Unit testing Spark transformations in Apache Spark - Time & Space Complexity
When we test Spark transformations, we want to know how the time to run tests grows as data grows.
We ask: How does the test execution time change when input data size increases?
Analyze the time complexity of the following Spark transformation test code.
from pyspark.sql import SparkSession
spark = SparkSession.builder.getOrCreate()
input_df = spark.createDataFrame([(1, "a"), (2, "b")], ["id", "value"])
result_df = input_df.filter(input_df.id > 1).select("value")
assert result_df.count() == 1
This code creates a small DataFrame, applies a filter and select transformation, then checks the count.
Look at what repeats when the input grows.
- Primary operation: The filter and select run on each row of the input DataFrame.

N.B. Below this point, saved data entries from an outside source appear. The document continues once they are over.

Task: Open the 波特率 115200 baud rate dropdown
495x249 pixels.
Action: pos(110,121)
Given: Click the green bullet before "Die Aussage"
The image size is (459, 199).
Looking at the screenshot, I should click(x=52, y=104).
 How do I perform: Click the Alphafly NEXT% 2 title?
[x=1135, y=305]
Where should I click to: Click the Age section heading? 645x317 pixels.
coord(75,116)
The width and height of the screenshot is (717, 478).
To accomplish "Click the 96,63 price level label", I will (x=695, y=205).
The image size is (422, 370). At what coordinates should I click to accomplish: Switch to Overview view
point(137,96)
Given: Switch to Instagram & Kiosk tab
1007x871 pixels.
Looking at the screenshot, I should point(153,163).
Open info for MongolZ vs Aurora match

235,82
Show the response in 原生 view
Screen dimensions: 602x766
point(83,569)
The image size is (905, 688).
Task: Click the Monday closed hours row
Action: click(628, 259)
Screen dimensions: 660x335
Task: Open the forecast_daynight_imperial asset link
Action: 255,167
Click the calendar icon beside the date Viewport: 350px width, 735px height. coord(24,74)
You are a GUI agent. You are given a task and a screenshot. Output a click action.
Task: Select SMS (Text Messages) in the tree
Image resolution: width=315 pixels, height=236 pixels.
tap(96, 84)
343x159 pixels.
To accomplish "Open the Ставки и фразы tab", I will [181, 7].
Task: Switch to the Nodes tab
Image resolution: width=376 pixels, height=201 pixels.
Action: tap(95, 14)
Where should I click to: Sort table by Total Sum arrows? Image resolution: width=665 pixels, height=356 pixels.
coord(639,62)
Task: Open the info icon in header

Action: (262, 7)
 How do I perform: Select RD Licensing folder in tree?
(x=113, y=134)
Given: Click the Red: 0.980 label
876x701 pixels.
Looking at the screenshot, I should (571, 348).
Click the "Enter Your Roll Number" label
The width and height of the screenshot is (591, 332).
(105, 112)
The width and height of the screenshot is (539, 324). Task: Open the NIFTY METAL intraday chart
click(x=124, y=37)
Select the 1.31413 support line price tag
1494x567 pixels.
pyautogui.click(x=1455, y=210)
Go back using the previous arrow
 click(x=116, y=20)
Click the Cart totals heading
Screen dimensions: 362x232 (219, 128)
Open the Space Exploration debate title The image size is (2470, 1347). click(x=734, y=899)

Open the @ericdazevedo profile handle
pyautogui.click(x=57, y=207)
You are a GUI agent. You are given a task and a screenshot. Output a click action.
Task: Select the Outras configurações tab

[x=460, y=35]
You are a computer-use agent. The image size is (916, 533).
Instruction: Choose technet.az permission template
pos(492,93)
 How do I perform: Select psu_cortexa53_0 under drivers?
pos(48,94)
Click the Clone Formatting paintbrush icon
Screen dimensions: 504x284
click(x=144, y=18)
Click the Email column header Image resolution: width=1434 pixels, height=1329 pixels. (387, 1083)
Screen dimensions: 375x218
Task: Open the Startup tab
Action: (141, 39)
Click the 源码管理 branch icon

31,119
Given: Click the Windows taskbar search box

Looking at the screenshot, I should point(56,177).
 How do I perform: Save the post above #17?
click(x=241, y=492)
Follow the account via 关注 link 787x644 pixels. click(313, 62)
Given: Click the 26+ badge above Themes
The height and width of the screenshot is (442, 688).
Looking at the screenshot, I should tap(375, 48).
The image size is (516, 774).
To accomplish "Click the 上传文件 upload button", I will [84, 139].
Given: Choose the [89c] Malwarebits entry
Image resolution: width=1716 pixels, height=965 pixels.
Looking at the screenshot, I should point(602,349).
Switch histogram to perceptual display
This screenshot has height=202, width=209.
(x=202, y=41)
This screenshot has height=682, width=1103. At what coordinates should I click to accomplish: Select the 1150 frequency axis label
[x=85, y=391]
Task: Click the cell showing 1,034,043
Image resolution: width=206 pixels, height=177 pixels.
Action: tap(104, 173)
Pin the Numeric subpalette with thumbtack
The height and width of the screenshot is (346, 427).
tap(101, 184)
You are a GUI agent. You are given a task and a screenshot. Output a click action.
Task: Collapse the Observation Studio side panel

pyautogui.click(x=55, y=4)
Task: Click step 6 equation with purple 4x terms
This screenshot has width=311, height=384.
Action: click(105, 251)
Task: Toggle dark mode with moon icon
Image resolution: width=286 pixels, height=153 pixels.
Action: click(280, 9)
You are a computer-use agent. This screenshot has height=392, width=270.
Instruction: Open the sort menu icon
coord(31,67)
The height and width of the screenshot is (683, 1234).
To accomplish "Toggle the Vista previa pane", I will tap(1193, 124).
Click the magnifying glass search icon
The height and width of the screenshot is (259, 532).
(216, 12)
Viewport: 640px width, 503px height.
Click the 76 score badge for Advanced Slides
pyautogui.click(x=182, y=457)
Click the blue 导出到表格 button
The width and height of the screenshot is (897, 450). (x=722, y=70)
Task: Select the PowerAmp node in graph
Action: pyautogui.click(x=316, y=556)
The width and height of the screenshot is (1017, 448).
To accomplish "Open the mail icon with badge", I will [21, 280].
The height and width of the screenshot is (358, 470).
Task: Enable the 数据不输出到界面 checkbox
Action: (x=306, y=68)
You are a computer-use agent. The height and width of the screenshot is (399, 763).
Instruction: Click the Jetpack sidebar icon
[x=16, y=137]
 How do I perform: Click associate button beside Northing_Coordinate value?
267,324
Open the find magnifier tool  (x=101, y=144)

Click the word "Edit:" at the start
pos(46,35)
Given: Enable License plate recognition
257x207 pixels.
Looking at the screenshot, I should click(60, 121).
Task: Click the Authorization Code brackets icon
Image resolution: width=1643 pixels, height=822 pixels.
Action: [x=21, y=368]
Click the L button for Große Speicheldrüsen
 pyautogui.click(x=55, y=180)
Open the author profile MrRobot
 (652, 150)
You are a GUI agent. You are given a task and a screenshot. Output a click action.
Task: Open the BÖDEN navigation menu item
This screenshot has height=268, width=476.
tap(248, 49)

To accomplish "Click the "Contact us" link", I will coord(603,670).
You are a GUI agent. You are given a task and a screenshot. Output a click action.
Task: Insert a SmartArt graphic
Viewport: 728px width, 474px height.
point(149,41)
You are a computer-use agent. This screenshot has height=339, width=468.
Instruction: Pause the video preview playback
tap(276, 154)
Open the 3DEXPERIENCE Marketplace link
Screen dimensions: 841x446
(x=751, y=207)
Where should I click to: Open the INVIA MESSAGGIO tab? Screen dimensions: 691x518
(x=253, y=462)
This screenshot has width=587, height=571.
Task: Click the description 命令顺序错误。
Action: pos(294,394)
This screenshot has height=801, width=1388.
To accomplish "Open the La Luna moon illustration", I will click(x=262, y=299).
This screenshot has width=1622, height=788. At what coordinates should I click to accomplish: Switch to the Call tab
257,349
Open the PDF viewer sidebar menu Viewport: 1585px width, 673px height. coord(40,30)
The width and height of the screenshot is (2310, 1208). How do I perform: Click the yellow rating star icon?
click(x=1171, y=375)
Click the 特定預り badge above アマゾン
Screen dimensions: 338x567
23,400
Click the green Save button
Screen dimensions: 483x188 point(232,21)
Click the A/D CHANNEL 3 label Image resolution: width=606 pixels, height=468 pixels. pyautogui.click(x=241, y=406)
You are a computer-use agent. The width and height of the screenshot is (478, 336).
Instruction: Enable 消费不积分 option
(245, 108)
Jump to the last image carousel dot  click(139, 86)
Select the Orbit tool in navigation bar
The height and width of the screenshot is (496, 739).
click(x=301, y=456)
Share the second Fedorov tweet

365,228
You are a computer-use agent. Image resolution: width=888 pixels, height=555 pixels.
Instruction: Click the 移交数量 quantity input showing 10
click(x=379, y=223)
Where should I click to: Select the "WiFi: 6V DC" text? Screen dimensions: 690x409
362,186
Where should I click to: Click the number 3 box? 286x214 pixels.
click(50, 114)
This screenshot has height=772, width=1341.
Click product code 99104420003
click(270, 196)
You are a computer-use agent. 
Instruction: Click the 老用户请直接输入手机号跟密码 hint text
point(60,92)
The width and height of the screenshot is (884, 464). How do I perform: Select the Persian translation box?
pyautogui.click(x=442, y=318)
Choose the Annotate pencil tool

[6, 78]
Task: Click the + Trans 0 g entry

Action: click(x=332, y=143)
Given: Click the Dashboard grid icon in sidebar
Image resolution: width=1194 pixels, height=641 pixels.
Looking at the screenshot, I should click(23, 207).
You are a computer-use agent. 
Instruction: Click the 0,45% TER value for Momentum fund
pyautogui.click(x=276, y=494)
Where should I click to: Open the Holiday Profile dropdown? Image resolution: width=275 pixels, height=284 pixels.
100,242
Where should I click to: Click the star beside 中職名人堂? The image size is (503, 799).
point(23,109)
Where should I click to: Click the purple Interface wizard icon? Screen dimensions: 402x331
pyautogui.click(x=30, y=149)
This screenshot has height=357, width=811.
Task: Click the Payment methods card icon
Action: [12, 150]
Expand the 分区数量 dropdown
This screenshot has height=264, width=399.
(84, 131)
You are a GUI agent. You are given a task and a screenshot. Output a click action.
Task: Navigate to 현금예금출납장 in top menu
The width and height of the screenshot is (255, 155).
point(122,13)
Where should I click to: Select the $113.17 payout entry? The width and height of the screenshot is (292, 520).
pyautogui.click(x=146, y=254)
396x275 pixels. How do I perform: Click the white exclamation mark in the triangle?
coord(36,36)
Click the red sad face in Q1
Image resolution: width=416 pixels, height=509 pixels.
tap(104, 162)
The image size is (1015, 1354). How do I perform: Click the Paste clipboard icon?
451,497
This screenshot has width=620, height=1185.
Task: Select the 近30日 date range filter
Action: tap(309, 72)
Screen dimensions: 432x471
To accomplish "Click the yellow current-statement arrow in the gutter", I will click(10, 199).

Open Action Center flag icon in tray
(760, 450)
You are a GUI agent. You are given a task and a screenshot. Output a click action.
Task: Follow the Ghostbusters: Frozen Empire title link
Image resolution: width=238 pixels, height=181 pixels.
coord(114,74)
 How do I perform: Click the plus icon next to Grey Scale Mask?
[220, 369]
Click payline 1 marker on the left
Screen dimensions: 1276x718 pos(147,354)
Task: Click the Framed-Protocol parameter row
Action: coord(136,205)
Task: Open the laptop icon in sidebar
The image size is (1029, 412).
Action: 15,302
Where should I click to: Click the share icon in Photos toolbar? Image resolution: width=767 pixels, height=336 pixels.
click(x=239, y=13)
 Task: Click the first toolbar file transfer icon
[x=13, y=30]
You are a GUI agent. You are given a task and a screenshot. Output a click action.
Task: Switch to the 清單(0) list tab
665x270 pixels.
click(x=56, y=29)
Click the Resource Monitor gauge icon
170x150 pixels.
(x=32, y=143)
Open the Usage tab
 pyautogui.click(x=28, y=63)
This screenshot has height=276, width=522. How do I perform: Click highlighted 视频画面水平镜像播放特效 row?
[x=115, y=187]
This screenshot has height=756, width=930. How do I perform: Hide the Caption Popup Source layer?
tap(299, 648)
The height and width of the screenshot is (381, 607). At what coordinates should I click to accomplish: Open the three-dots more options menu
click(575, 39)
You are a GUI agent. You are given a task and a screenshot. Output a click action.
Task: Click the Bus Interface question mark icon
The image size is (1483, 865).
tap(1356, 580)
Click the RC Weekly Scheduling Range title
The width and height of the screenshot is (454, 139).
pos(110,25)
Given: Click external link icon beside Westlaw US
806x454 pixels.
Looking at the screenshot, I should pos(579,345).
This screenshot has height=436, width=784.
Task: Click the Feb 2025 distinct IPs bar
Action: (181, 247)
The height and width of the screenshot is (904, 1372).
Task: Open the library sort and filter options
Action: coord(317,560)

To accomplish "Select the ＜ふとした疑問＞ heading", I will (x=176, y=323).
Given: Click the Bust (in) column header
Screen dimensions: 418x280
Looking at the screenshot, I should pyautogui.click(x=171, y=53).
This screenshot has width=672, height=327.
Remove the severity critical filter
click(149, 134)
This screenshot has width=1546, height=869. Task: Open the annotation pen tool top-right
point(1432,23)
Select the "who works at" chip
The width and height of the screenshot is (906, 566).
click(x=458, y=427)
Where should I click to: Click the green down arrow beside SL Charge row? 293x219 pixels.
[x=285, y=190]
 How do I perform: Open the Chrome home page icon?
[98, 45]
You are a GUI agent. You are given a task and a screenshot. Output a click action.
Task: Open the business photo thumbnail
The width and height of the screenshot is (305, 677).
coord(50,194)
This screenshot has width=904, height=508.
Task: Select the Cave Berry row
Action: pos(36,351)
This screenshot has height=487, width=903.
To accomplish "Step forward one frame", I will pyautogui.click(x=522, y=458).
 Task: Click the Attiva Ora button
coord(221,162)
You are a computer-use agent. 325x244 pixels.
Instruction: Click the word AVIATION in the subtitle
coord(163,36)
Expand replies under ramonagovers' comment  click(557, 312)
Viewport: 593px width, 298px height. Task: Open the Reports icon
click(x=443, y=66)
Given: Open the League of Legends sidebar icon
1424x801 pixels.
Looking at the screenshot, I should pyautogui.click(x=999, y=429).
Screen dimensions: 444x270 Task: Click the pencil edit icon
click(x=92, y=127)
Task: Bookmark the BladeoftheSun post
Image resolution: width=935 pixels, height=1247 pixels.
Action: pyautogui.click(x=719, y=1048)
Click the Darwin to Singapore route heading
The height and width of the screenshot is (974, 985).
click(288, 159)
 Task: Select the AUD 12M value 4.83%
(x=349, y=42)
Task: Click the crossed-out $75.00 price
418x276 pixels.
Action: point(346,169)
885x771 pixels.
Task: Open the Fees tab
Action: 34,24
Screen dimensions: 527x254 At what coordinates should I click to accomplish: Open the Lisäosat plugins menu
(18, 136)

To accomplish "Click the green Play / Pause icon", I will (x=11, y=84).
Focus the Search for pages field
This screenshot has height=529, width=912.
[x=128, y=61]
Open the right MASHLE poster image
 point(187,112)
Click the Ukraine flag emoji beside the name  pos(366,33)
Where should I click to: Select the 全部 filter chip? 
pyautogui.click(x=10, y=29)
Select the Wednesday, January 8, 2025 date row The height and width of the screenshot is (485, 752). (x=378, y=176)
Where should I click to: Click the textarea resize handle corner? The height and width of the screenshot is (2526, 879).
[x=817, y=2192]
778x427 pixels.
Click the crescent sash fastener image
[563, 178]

- How many times: Once per row, so as many times as there are rows (n).
As input rows increase, the number of operations grows roughly the same.
| Input Size (n) | Approx. Operations |
|---|---|
| 10 | About 10 filter checks and selects |
| 100 | About 100 filter checks and selects |
| 1000 | About 1000 filter checks and selects |
Pattern observation: The work grows directly with the number of rows.
Time Complexity: O(n)
This means the test time grows linearly as the input data size grows.
[X] Wrong: "Unit tests run instantly no matter how big the data is."
[OK] Correct: Even tests run transformations on all rows, so bigger data means more work and longer test time.
Understanding how test time grows helps you write tests that stay fast and reliable as data grows.
"What if we cache the DataFrame before filtering? How would the time complexity change?"